> _Work order_: The entries should be written out again exactly as they read.

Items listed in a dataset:

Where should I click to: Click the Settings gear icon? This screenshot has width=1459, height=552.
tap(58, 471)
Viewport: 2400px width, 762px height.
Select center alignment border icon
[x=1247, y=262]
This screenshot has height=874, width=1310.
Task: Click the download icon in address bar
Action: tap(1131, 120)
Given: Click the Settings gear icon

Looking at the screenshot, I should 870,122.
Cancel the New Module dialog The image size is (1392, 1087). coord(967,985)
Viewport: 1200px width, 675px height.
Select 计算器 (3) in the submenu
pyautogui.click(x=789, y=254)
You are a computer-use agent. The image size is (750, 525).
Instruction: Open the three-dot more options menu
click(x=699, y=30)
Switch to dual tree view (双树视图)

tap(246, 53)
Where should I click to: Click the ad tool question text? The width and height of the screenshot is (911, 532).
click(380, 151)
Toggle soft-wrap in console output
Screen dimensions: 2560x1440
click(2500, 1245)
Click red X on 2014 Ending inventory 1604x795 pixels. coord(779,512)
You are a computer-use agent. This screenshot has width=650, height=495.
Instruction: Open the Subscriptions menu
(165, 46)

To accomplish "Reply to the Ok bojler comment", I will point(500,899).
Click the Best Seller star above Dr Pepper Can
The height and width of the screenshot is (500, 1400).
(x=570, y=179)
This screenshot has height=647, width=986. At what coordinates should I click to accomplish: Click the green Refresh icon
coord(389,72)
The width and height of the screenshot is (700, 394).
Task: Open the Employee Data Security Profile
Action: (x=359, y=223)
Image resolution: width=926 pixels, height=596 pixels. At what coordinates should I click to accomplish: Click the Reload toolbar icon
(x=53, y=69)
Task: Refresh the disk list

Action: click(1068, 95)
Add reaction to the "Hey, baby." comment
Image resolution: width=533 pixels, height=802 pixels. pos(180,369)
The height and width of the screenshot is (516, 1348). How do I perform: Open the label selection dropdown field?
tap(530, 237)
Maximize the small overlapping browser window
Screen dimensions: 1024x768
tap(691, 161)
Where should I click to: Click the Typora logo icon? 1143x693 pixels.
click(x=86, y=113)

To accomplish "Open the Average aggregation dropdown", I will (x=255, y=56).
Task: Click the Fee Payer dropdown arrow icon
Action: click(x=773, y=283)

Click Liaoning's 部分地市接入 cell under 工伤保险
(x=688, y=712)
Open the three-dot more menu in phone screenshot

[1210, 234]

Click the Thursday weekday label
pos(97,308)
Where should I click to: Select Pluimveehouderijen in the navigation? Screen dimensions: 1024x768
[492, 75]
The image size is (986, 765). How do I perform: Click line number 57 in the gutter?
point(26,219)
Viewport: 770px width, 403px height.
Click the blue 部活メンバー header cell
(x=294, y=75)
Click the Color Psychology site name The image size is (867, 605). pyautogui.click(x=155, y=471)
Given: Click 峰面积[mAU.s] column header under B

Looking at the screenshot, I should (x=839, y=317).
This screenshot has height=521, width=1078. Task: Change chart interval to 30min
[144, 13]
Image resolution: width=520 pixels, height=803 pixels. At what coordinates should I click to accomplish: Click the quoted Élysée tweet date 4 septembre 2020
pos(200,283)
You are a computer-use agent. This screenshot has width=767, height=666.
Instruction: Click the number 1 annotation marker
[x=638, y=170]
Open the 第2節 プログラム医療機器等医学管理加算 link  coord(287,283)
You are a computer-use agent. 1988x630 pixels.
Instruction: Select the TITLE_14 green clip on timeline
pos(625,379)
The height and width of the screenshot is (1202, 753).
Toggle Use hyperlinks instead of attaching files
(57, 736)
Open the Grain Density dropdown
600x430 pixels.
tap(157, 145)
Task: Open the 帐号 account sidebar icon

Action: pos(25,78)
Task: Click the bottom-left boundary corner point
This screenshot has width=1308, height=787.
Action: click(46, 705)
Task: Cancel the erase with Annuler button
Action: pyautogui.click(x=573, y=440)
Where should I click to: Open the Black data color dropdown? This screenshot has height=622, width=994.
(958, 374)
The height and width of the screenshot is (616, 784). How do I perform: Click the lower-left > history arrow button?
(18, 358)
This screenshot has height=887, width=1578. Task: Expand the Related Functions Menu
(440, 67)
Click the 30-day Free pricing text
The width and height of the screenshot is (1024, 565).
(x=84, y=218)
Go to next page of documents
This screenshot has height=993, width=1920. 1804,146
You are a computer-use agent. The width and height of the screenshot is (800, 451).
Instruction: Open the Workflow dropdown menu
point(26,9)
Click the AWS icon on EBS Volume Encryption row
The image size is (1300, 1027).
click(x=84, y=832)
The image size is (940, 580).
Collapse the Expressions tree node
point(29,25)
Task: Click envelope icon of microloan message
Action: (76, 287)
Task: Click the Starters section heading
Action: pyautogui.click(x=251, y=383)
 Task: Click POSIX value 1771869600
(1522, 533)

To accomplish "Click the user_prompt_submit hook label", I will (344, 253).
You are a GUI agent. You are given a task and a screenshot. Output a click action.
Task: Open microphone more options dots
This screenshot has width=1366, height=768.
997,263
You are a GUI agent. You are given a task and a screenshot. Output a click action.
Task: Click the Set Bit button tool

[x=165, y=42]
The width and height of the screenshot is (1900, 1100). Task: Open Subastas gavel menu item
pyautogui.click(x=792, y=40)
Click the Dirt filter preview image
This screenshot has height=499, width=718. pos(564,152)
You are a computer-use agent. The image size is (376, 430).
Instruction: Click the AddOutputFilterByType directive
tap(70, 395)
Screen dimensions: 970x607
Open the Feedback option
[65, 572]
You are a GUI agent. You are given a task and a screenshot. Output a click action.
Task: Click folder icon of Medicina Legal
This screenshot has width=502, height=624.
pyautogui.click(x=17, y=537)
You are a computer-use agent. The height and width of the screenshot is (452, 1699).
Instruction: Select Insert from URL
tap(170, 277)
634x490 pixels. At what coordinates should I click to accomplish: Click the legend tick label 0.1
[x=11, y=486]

> _Answer section_:
Where should I click to: Click the Settings gear icon? This screenshot has width=1459, height=552.
tap(58, 471)
Viewport: 2400px width, 762px height.
Select center alignment border icon
[x=1247, y=262]
This screenshot has height=874, width=1310.
Task: Click the download icon in address bar
Action: tap(1131, 120)
Given: Click the Settings gear icon

Looking at the screenshot, I should 870,122.
Cancel the New Module dialog The image size is (1392, 1087). coord(967,985)
Viewport: 1200px width, 675px height.
Select 计算器 (3) in the submenu
pyautogui.click(x=789, y=254)
You are a computer-use agent. The image size is (750, 525).
Instruction: Open the three-dot more options menu
click(x=699, y=30)
Switch to dual tree view (双树视图)

tap(246, 53)
Where should I click to: Click the ad tool question text? The width and height of the screenshot is (911, 532).
click(380, 151)
Toggle soft-wrap in console output
Screen dimensions: 2560x1440
click(2500, 1245)
Click red X on 2014 Ending inventory 1604x795 pixels. coord(779,512)
You are a computer-use agent. This screenshot has width=650, height=495.
Instruction: Open the Subscriptions menu
(165, 46)

To accomplish "Reply to the Ok bojler comment", I will point(500,899).
Click the Best Seller star above Dr Pepper Can
The height and width of the screenshot is (500, 1400).
(x=570, y=179)
This screenshot has height=647, width=986. At what coordinates should I click to accomplish: Click the green Refresh icon
coord(389,72)
The width and height of the screenshot is (700, 394).
Task: Open the Employee Data Security Profile
Action: (x=359, y=223)
Image resolution: width=926 pixels, height=596 pixels. At what coordinates should I click to accomplish: Click the Reload toolbar icon
(x=53, y=69)
Task: Refresh the disk list

Action: click(1068, 95)
Add reaction to the "Hey, baby." comment
Image resolution: width=533 pixels, height=802 pixels. pos(180,369)
The height and width of the screenshot is (516, 1348). How do I perform: Open the label selection dropdown field?
tap(530, 237)
Maximize the small overlapping browser window
Screen dimensions: 1024x768
tap(691, 161)
Where should I click to: Click the Typora logo icon? 1143x693 pixels.
click(x=86, y=113)

To accomplish "Open the Average aggregation dropdown", I will (x=255, y=56).
Task: Click the Fee Payer dropdown arrow icon
Action: click(x=773, y=283)

Click Liaoning's 部分地市接入 cell under 工伤保险
(x=688, y=712)
Open the three-dot more menu in phone screenshot

[1210, 234]

Click the Thursday weekday label
pos(97,308)
Where should I click to: Select Pluimveehouderijen in the navigation? Screen dimensions: 1024x768
[492, 75]
The image size is (986, 765). How do I perform: Click line number 57 in the gutter?
point(26,219)
Viewport: 770px width, 403px height.
Click the blue 部活メンバー header cell
(x=294, y=75)
Click the Color Psychology site name The image size is (867, 605). pyautogui.click(x=155, y=471)
Given: Click 峰面积[mAU.s] column header under B

Looking at the screenshot, I should (x=839, y=317).
This screenshot has height=521, width=1078. Task: Change chart interval to 30min
[144, 13]
Image resolution: width=520 pixels, height=803 pixels. At what coordinates should I click to accomplish: Click the quoted Élysée tweet date 4 septembre 2020
pos(200,283)
You are a computer-use agent. This screenshot has width=767, height=666.
Instruction: Click the number 1 annotation marker
[x=638, y=170]
Open the 第2節 プログラム医療機器等医学管理加算 link  coord(287,283)
You are a computer-use agent. 1988x630 pixels.
Instruction: Select the TITLE_14 green clip on timeline
pos(625,379)
The height and width of the screenshot is (1202, 753).
Toggle Use hyperlinks instead of attaching files
(57, 736)
Open the Grain Density dropdown
600x430 pixels.
tap(157, 145)
Task: Open the 帐号 account sidebar icon

Action: pos(25,78)
Task: Click the bottom-left boundary corner point
This screenshot has width=1308, height=787.
Action: click(46, 705)
Task: Cancel the erase with Annuler button
Action: pyautogui.click(x=573, y=440)
Where should I click to: Open the Black data color dropdown? This screenshot has height=622, width=994.
(958, 374)
The height and width of the screenshot is (616, 784). How do I perform: Click the lower-left > history arrow button?
(18, 358)
This screenshot has height=887, width=1578. Task: Expand the Related Functions Menu
(440, 67)
Click the 30-day Free pricing text
The width and height of the screenshot is (1024, 565).
(x=84, y=218)
Go to next page of documents
This screenshot has height=993, width=1920. 1804,146
You are a computer-use agent. The width and height of the screenshot is (800, 451).
Instruction: Open the Workflow dropdown menu
point(26,9)
Click the AWS icon on EBS Volume Encryption row
The image size is (1300, 1027).
click(x=84, y=832)
The image size is (940, 580).
Collapse the Expressions tree node
point(29,25)
Task: Click envelope icon of microloan message
Action: (76, 287)
Task: Click the Starters section heading
Action: pyautogui.click(x=251, y=383)
 Task: Click POSIX value 1771869600
(1522, 533)

To accomplish "Click the user_prompt_submit hook label", I will (344, 253).
You are a GUI agent. You are given a task and a screenshot. Output a click action.
Task: Open microphone more options dots
This screenshot has width=1366, height=768.
997,263
You are a GUI agent. You are given a task and a screenshot. Output a click action.
Task: Click the Set Bit button tool

[x=165, y=42]
The width and height of the screenshot is (1900, 1100). Task: Open Subastas gavel menu item
pyautogui.click(x=792, y=40)
Click the Dirt filter preview image
This screenshot has height=499, width=718. pos(564,152)
You are a computer-use agent. The image size is (376, 430).
Instruction: Click the AddOutputFilterByType directive
tap(70, 395)
Screen dimensions: 970x607
Open the Feedback option
[65, 572]
You are a GUI agent. You are given a task and a screenshot. Output a click action.
Task: Click folder icon of Medicina Legal
This screenshot has width=502, height=624.
pyautogui.click(x=17, y=537)
You are a computer-use agent. The height and width of the screenshot is (452, 1699).
Instruction: Select Insert from URL
tap(170, 277)
634x490 pixels. At what coordinates should I click to accomplish: Click the legend tick label 0.1
[x=11, y=486]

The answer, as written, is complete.